Corporate Earnings Help Lift U.S. Stock ETFs | ETF Trends

U.S. markets and stock ETFs recovered from an early morning stumble on Wednesday as traders looked to a strong earnings season to keep the rally going.

On Wednesday, the Invesco QQQ Trust (NASDAQ: QQQ) was up 0.5%, SPDR Dow Jones Industrial Average ETF (NYSEArca: DIA) rose 0.5% and SPDR S&P 500 ETF (NYSEArca: SPY) gained 0.4%.

Sold results out of Apple (NasdaqGS: AAPL), General Electric (NYSE: GE) and McDonald’s (NYSE: MCD) helped lift U.S. benchmarks higher.

“The U.S. market is attempting to accommodate a series of tragic natural disasters overseas as well as the coronavirus outbreak in China,” Jefferies analysts wrote in a note, according to Reuters. “The good news is that the breadth of earnings and TP (target price) revisions over the past month and quarter is surprisingly strong.”

The quarterly report also helped resolve an early-morning fall after economic data revealed pending home sales slipped in December across all regions of the U.S. and news of a spreading coronavirus, the Wall Street Journal reports.

“The focus is moving more to the fundamentals and that’s a good thing,” Larry Peruzzi, managing director of international equity trading at Mischler Financial, told the WSJ, referring to the string of healthy earnings.
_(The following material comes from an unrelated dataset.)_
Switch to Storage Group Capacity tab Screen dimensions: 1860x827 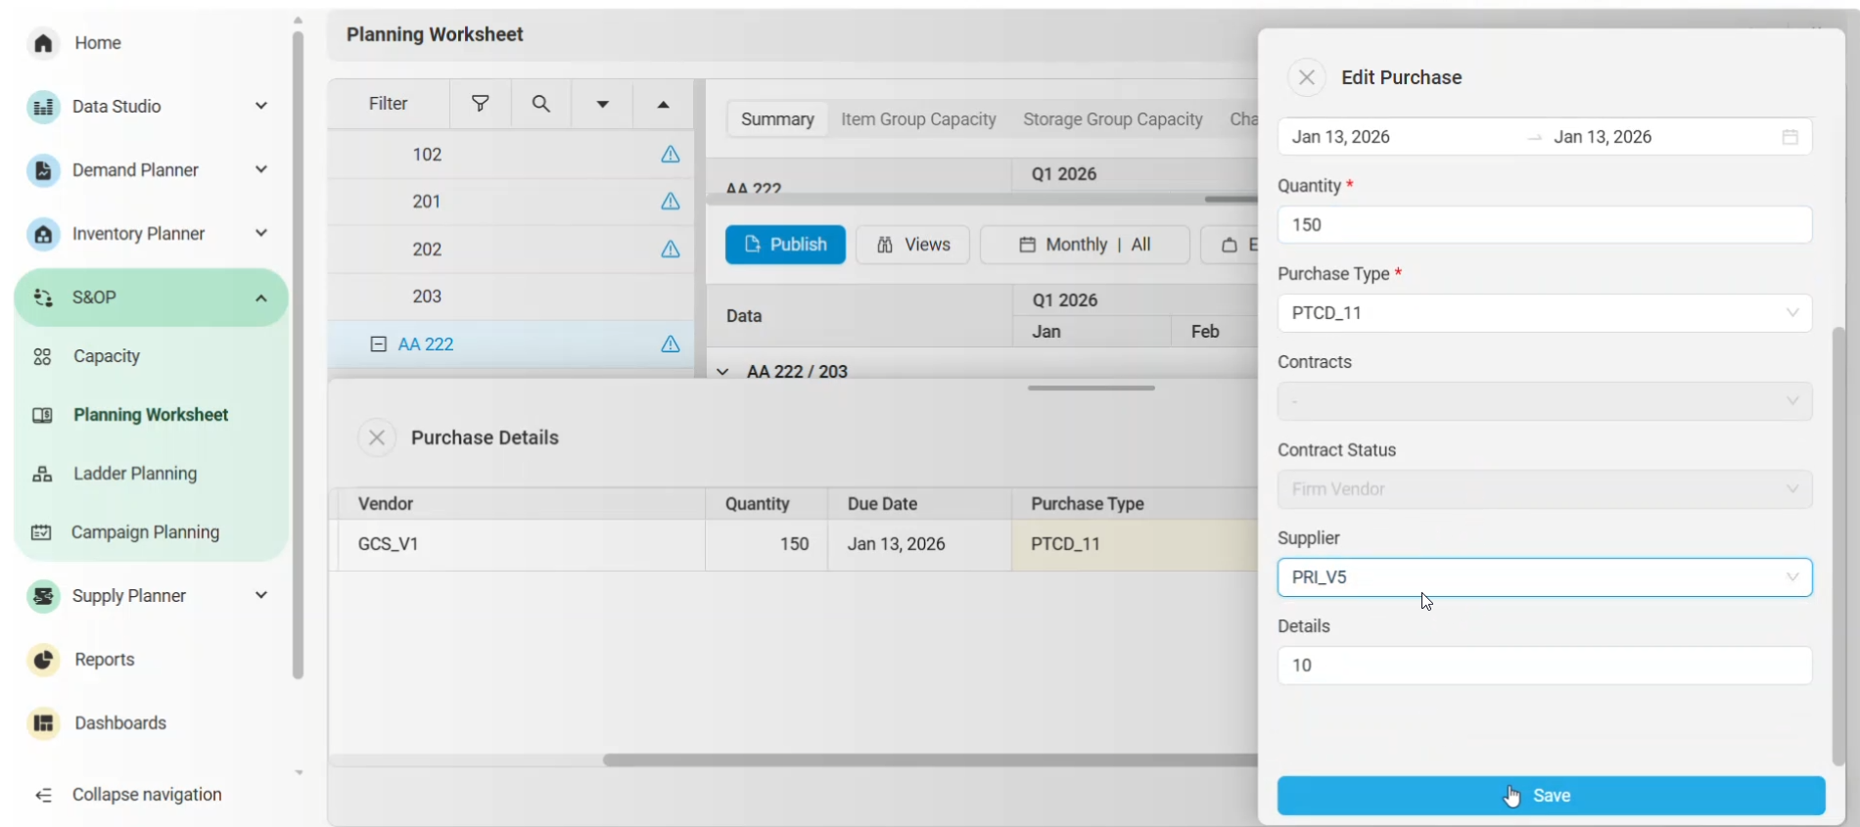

Of the 143 S&P 500 companies that have reported earnings, about 70% have topped estimates so far. However, analysts anticipate earnings to be flat in the latest quarter, which is a slight improvement over a dip of 0.6% estimated at the start of the season, according to Refinitiv data.

U.S. markets have more or less recouped their early losses by mid-Wednesday ahead of the Federal Reserve’s policy meeting where policymakers are largely anticipated to hold interest rates steady. Market observers are waiting to see how the Fed gauges the economy and whether or not there will be additional rate cuts this year.

“There is not going to be any fireworks there,” Richard McGuire, head of rates strategy at Rabobank, told the WSJ. “He’s likely to reiterate his previous stance, which is that the current policy is appropriate.”